THE TASKS —
1) Reproduce the supply chain comment word for word from "The problem is" to "a central entity.".
2) Carry on the supply chain comment from where it stops.

SUPPLIED PASSAGE —
◇ ◇ ◇

Redesigning Trust: Blockchain for Supply Chains - Anon84
https://www.weforum.org/projects/redesigning-trust
======
abakker
The supply chain argument for blockchain basically goes like this: 1\. supply
chains tend to require lots of coordination, but, also tend to be made of
entities that are each individually maximizing for value. 2\. In the past,
this meant that they needed to coordinate commercially, but only just enough
that the supply chain met everyone's bare minimum, contractually-defined
needs. 3\. typically, this mean that systems were not well-integrated, and the
data often didn't make it more than one or two steps in the chain before it
fell off.

The problem is that everyone in the supply chain knows that better data would
improve their operations, but nobody is willing to cede control of a
centralized system so that everyone's data can been coordinated and managed.
The semi-adversarial relationship that exists due to commercial terms means
that no member of a supply chain wants to give up more data than they have to
to a central entity.

Alternatively, the problem can also be viewed as a dimensions problem. In
reality, there is no natural "owner" of a supply chain. pick any member of the
supply chain, and put it at the center, and the data that it needs, and
collects will be a different set of characteristics than all the others. there
is obviously useful data that spans the whole supply chain, but for each
member, the way that data is grouped, pivoted, counted, and accounted for can
be different.

◇ ◇ ◇

PROVIDED DATA —
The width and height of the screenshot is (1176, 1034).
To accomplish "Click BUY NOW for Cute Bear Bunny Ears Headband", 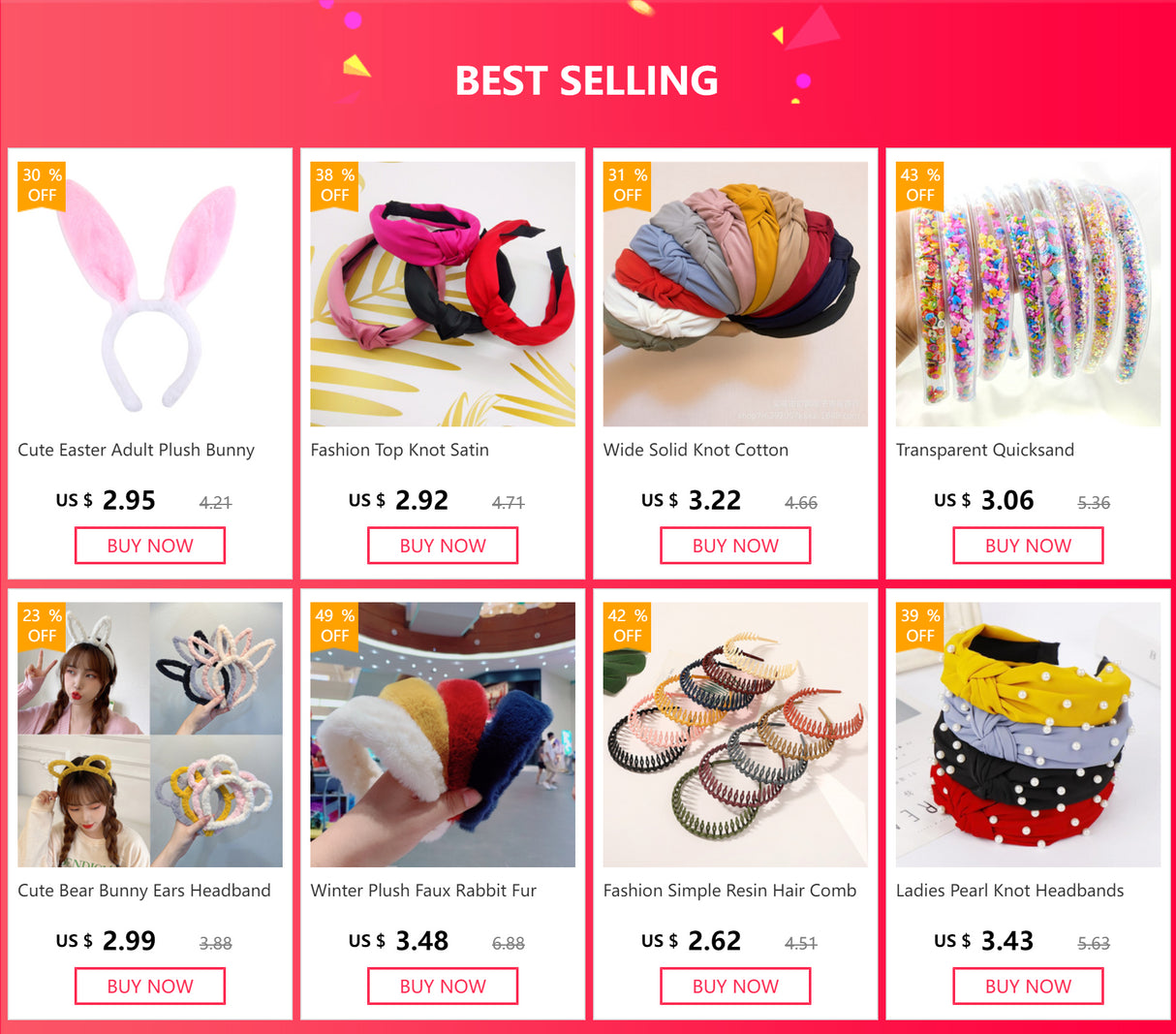I will coord(150,987).
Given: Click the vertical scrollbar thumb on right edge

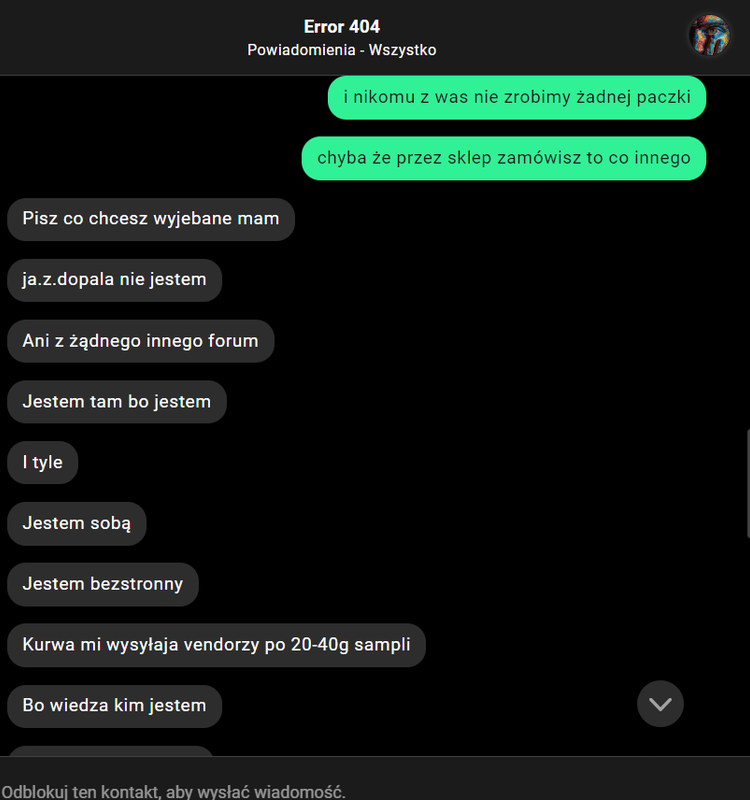Looking at the screenshot, I should 748,484.
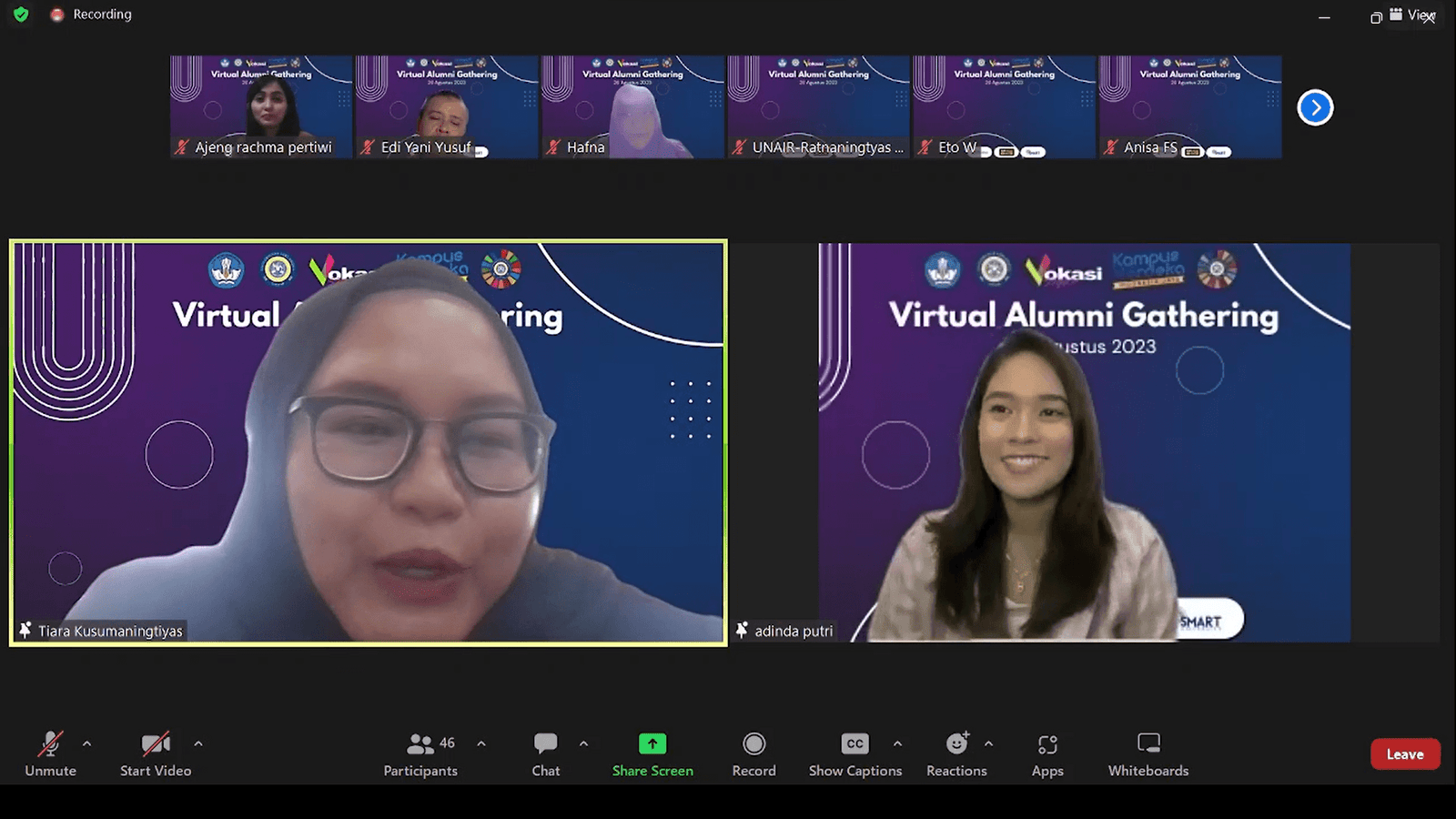The height and width of the screenshot is (819, 1456).
Task: Click the green Share Screen icon
Action: point(652,744)
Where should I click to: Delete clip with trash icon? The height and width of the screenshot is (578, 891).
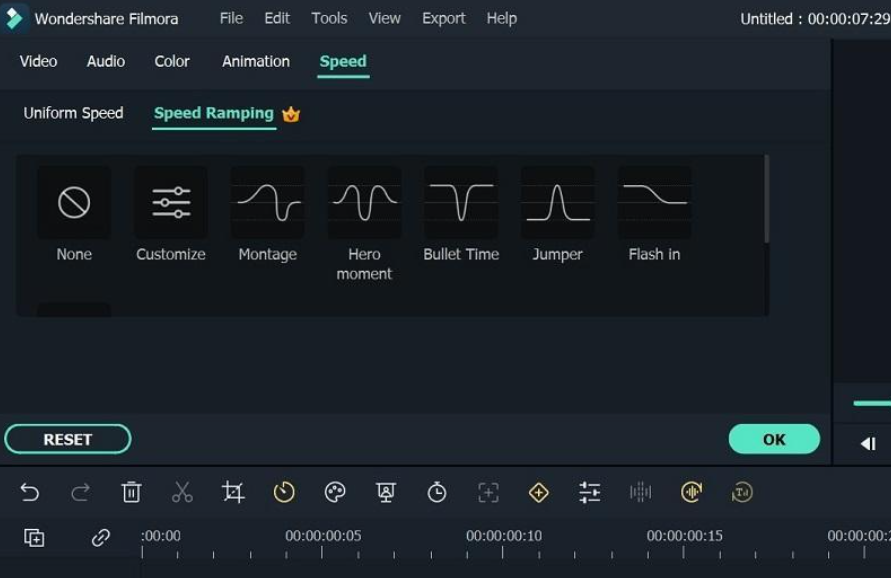(131, 492)
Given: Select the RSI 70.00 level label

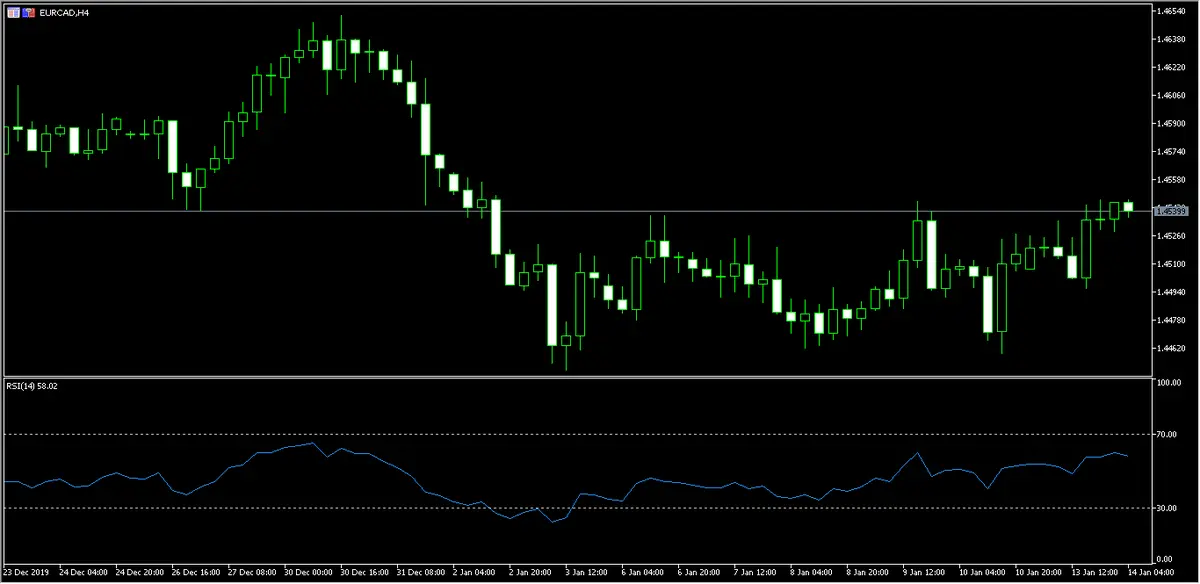Looking at the screenshot, I should tap(1169, 434).
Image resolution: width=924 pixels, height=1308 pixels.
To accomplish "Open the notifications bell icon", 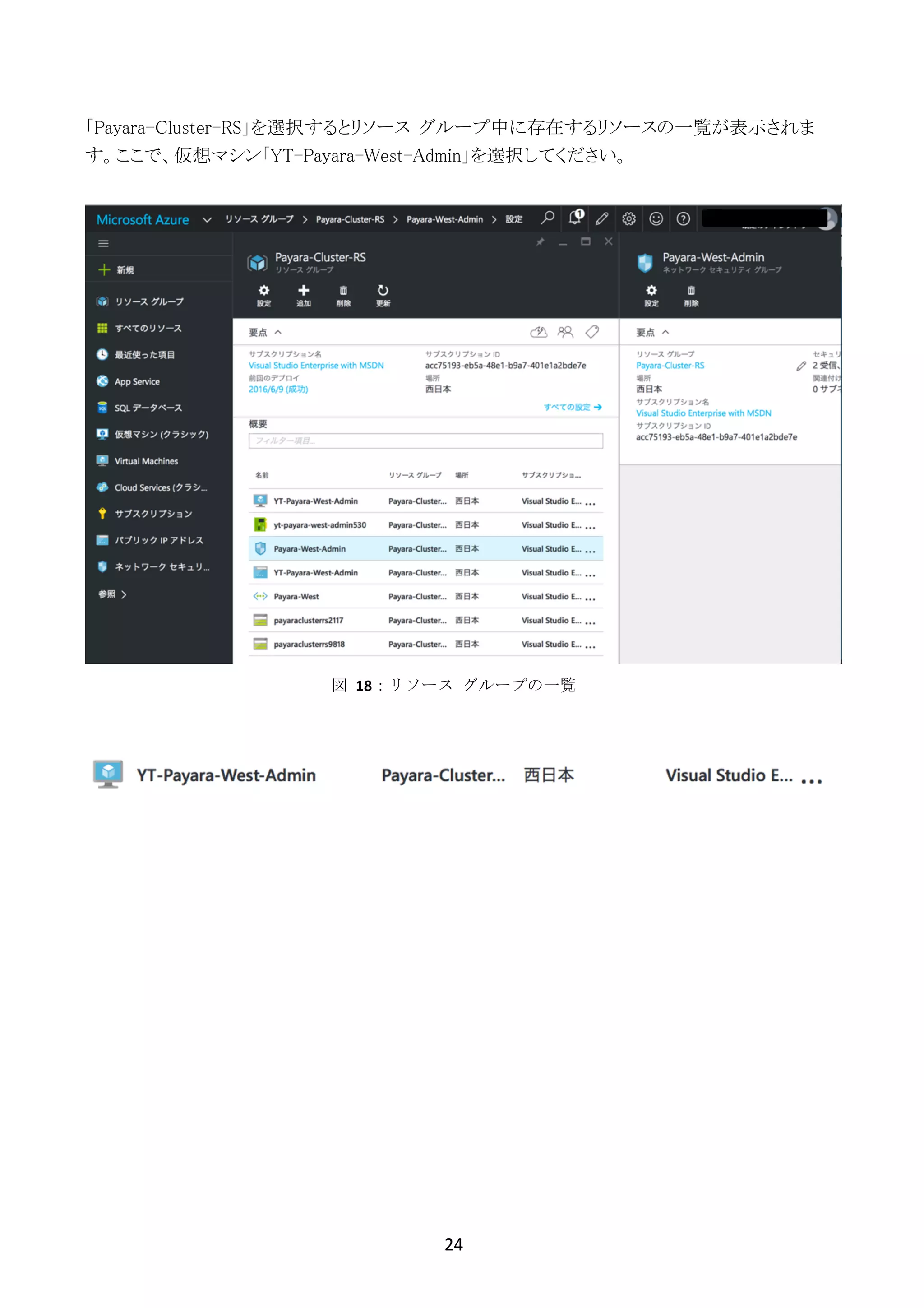I will [x=575, y=218].
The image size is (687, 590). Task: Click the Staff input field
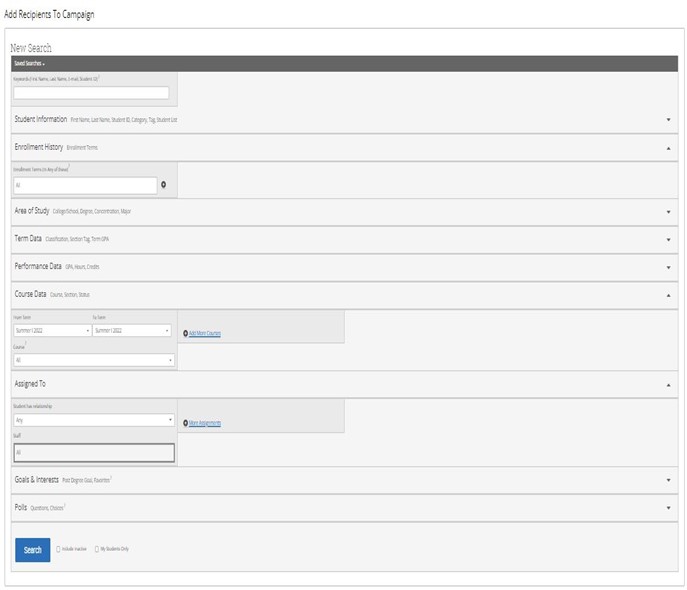click(x=94, y=452)
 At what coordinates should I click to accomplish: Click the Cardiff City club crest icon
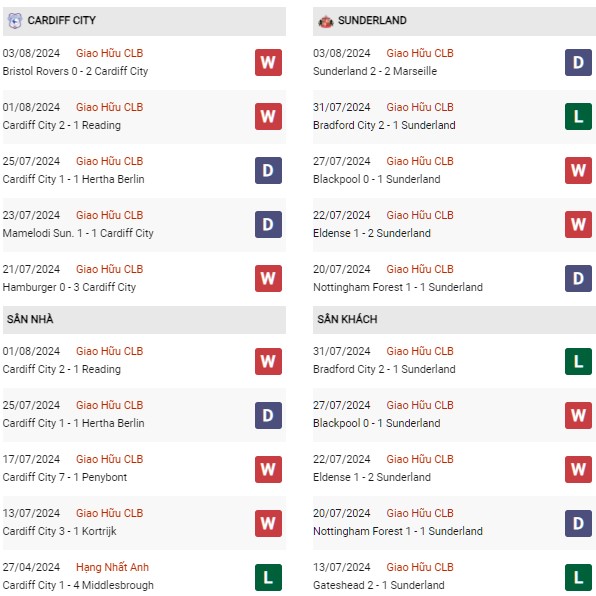click(x=14, y=21)
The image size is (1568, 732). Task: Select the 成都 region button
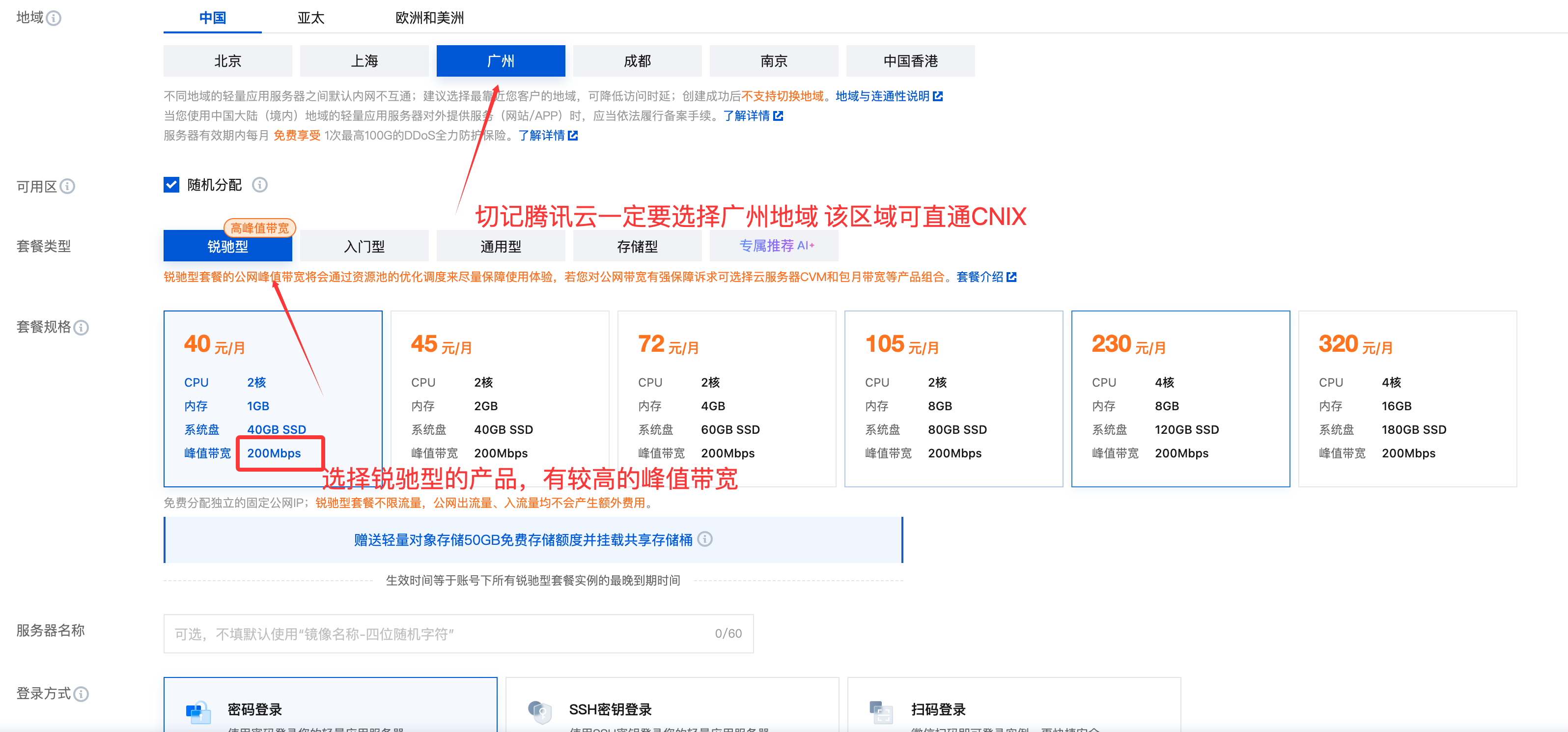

◇ ◇ ◇

RESULTS —
1)
The problem is that everyone in the supply chain knows that better data would
improve their operations, but nobody is willing to cede control of a
centralized system so that everyone's data can been coordinated and managed.
The semi-adversarial relationship that exists due to commercial terms means
that no member of a supply chain wants to give up more data than they have to
to a central entity.

2)
Perfect data entry into a system could solve the latter problems, and coupled
with differential privacy or other masking functions, you can enter lots of a
data into a system and each member of the supply chain should be able to
manage their business better, which in turn improves the performance of the
whole system.

The blockchain component is really only for the function of solving the
system-ownership prisoner's dilemma. Effectively, each member of the supply
chain owns the system, but its decentralized nature means that also no single
member owns it. A blockchain helps create a system for managing a supply chain
when there isn't an owner of the supply chain.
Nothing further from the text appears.